---------- Excerpted text

The number of concurrent requests is limited by the number of concurrent threads that a process can have. This number varies by platform:
  • Sun Solaris, 2500 threads per process

  • AIX, 512 threads per process

  • Digital, 256 threads per process

  • HP-UX, 64 threads per process

Default

5 seconds if min_refresh_time is not defined or if MBD_REFRESH_TIME is defined value is less than 5; 300 seconds if the defined value is more than 300

min_refresh_time default is 10 seconds

See also

LSB_QUERY_PORT in lsf.conf

MBD_SLEEP_TIME

Syntax

MBD_SLEEP_TIME=seconds

Description

Used in conjunction with the parameters SLOT_RESERVE, MAX_SBD_FAIL, and JOB_ACCEPT_INTERVAL

Amount of time in seconds used for calculating parameter values.

Default

If not defined, 60 seconds. MBD_SLEEP_TIME is set at installation to 20 seconds.

MBD_USE_EGO_MXJ

Syntax

MBD_USE_EGO_MXJ=Y | N

Description

By default, when EGO-enabled SLA scheduling is configured, EGO allocates an entire host to LSF, which uses its own MXJ definition to determine how many slots are available on the host. LSF gets its host allocation from EGO, and runs as many jobs as the LSF configured MXJ for that host dictates.

MBD_USE_EGO_MXJ forces LSF to use the job slot maximum configured in the EGO consumer. This allows partial sharing of hosts (for example, a large SMP computer) among different consumers or workload managers. When MBD_USE_EGO_MXJ is set, LSF schedules jobs based on the number of slots allocated from EGO. For example, if hostA has 4 processors, but EGO allocates 2 slots to an EGO-enabled SLA consumer. LSF can schedule a maximum of 2 jobs from that SLA on hostA.

Default

N (mbatcthd uses the LSF MXJ)

MC_PENDING_REASON_PKG_SIZE

Syntax

MC_PENDING_REASON_PKG_SIZE=kilobytes | 0

Description

MultiCluster job forwarding model only. Pending reason update package size, in KB. Defines the maximum amount of pending reason data this cluster will send to submission clusters in one cycle.

Specify the keyword 0 (zero) to disable the limit and allow any amount of data in one package.

Default

512

MC_PENDING_REASON_UPDATE_INTERVAL

Syntax

MC_PENDING_REASON_UPDATE_INTERVAL=seconds | 0

Description

MultiCluster job forwarding model only. Pending reason update interval, in seconds. Defines how often this cluster will update submission clusters about the status of pending MultiCluster jobs.

Specify the keyword 0 (zero) to disable pending reason updating between clusters.

Default

300

MC_PLUGIN_SCHEDULE_ENHANCE

Syntax

MC_PLUGIN_SCHEDULE_ENHANCE= RESOURCE_ONLY

MC_PLUGIN_SCHEDULE_ENHANCE= COUNT_PREEMPTABLE [HIGH_QUEUE_PRIORITY] [PREEMPTABLE_QUEUE_PRIORITY] [PENDING_WHEN_NOSLOTS]

Note:

When any one of HIGH_QUEUE_PRIORITY, PREEMPTABLE_QUEUE_PRIORITY or PENDING_WHEN_NOSLOTS is defined, COUNT_PREEMPTABLE is enabled automatically.

--------------------

__Set problem 1__
From the LSF parameter excerpt, reproduce the passage from "MC_PENDING_REASON_PKG_SIZE=kilobytes | 0" up to and including "in one package.".
__Set problem 2__
List every platform that the LSF parameter excerpt names, along with the maximum number of threads per process given for each.

---------- Data block

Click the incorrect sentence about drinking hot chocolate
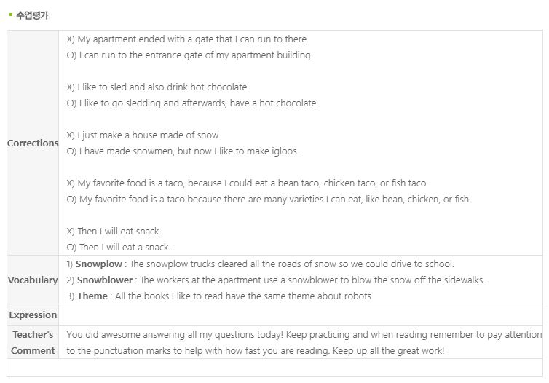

--------------------

__Full response 1__
MC_PENDING_REASON_PKG_SIZE=kilobytes | 0

Description

MultiCluster job forwarding model only. Pending reason update package size, in KB. Defines the maximum amount of pending reason data this cluster will send to submission clusters in one cycle.

Specify the keyword 0 (zero) to disable the limit and allow any amount of data in one package.

__Full response 2__
- Sun Solaris: 2500 threads per process
- AIX: 512 threads per process
- Digital: 256 threads per process
- HP-UX: 64 threads per process